Top of SOURCE DATA

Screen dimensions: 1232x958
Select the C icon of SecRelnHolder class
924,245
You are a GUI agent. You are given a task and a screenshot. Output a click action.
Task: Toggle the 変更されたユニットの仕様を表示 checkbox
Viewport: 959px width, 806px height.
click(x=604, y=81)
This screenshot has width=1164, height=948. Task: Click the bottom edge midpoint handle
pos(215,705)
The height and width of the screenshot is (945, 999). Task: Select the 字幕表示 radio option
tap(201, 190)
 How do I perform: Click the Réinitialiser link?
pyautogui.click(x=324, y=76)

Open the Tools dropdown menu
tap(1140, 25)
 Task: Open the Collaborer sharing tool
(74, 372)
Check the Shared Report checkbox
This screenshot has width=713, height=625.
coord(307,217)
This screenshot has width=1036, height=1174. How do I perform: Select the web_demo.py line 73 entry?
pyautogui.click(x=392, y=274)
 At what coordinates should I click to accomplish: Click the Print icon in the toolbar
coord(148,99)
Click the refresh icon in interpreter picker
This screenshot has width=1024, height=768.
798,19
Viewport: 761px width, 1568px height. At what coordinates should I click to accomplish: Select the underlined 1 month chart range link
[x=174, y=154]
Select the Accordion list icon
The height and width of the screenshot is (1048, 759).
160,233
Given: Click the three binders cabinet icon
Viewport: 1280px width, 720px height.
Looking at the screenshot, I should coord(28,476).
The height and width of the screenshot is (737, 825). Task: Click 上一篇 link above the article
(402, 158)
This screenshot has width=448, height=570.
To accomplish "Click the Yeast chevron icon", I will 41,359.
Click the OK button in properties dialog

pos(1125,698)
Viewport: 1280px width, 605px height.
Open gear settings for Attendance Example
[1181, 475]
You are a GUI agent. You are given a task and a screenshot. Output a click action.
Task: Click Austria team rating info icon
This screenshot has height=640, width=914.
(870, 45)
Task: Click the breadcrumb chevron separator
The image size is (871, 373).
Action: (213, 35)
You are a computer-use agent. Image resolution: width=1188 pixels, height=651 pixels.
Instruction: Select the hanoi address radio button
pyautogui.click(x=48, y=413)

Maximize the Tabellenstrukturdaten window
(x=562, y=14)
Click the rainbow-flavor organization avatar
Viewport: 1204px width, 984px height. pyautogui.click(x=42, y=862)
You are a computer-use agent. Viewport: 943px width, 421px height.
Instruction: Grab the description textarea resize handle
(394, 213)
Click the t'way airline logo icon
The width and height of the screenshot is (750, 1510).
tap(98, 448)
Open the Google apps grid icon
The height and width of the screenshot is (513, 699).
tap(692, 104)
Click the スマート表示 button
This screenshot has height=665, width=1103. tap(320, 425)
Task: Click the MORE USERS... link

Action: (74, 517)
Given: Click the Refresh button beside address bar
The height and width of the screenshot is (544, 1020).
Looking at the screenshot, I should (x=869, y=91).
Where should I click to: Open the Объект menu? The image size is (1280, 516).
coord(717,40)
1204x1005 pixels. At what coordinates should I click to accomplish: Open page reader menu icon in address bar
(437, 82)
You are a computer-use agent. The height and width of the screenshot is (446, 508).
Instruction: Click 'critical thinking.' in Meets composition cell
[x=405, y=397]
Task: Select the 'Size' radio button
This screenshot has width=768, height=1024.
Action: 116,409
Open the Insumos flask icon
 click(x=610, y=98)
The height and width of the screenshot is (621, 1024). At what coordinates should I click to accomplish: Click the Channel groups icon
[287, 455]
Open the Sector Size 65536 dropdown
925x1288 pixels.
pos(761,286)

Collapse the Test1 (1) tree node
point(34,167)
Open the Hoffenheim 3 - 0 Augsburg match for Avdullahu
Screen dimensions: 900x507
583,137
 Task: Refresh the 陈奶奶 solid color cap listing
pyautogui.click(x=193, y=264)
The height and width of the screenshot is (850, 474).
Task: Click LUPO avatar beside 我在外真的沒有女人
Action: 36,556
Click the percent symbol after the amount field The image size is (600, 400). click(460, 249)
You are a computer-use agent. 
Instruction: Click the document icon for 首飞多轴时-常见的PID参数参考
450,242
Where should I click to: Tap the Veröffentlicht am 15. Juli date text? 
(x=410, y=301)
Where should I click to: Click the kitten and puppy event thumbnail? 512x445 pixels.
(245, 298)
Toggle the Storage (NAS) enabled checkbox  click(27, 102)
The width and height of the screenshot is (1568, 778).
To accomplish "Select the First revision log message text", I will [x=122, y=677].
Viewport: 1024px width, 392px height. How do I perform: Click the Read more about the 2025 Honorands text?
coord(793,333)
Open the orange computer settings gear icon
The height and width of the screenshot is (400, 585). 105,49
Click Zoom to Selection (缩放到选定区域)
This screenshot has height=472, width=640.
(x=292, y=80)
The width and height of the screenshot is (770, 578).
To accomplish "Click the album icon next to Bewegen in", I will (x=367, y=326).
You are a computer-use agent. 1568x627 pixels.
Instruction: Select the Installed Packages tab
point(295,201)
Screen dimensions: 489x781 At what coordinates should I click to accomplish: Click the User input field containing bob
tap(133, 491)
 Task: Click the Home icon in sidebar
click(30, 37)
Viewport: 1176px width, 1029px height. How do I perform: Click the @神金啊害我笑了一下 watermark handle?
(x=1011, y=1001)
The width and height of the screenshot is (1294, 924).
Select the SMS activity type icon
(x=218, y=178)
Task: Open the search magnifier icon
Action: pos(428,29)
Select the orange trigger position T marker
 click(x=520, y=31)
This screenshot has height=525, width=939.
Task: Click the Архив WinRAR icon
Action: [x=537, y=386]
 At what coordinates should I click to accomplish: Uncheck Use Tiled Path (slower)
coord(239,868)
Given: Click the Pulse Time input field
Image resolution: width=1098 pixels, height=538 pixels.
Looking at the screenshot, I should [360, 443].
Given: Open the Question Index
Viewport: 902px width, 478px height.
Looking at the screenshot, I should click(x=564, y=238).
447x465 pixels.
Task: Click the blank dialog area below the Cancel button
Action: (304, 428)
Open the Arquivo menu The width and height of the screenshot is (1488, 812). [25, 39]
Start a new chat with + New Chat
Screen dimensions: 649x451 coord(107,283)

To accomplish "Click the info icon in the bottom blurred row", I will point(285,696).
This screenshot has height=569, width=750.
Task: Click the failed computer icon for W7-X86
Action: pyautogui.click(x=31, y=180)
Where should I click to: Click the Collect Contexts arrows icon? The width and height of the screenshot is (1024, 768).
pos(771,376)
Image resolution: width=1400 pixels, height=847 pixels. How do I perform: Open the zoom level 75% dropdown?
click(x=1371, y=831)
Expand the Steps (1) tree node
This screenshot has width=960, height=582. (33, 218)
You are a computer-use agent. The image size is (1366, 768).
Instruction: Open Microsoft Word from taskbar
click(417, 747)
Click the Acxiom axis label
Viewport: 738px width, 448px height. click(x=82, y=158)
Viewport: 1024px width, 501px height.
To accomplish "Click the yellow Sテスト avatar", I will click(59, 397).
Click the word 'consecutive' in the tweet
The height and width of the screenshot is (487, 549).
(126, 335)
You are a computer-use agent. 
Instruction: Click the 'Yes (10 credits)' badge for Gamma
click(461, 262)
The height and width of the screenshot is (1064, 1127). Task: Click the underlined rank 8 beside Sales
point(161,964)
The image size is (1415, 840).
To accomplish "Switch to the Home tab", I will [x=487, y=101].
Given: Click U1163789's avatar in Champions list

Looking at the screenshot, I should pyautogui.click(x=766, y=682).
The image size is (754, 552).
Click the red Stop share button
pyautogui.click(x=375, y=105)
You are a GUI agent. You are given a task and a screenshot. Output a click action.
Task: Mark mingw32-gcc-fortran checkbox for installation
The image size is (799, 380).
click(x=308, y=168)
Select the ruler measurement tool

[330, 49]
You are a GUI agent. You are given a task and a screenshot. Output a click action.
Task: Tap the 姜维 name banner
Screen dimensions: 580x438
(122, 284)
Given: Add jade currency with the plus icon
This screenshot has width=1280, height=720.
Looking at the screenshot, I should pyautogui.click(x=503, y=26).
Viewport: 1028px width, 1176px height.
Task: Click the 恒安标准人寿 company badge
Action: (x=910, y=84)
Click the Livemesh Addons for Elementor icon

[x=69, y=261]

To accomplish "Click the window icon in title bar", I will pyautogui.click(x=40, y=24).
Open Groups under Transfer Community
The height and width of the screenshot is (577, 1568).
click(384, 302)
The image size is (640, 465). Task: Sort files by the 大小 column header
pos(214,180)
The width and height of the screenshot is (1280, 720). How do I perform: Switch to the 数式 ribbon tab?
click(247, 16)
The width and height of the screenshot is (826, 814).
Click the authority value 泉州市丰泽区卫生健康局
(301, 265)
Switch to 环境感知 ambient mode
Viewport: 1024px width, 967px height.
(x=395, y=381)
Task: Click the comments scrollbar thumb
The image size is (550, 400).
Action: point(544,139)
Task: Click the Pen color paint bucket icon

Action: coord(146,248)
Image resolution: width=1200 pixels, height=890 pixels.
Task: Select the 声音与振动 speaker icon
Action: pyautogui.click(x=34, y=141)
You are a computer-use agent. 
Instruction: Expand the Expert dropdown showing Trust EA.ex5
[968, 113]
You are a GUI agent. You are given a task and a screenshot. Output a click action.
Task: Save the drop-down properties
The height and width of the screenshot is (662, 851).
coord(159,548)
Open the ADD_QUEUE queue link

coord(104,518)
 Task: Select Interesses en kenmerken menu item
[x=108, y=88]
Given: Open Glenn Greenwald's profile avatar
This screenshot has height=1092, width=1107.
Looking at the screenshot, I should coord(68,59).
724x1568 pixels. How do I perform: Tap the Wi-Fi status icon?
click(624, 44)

Bottom of SOURCE DATA

Taking the entries above, write out exactly each line from the one holding "This screenshot has width=448, height=570." to the one holding "You are a computer-use agent. Image", both included, and stop there.

§ **TASK RESULT**:
This screenshot has width=448, height=570.
To accomplish "Click the Yeast chevron icon", I will 41,359.
Click the OK button in properties dialog

pos(1125,698)
Viewport: 1280px width, 605px height.
Open gear settings for Attendance Example
[1181, 475]
You are a GUI agent. You are given a task and a screenshot. Output a click action.
Task: Click Austria team rating info icon
This screenshot has height=640, width=914.
(870, 45)
Task: Click the breadcrumb chevron separator
The image size is (871, 373).
Action: (213, 35)
You are a computer-use agent. Image resolution: width=1188 pixels, height=651 pixels.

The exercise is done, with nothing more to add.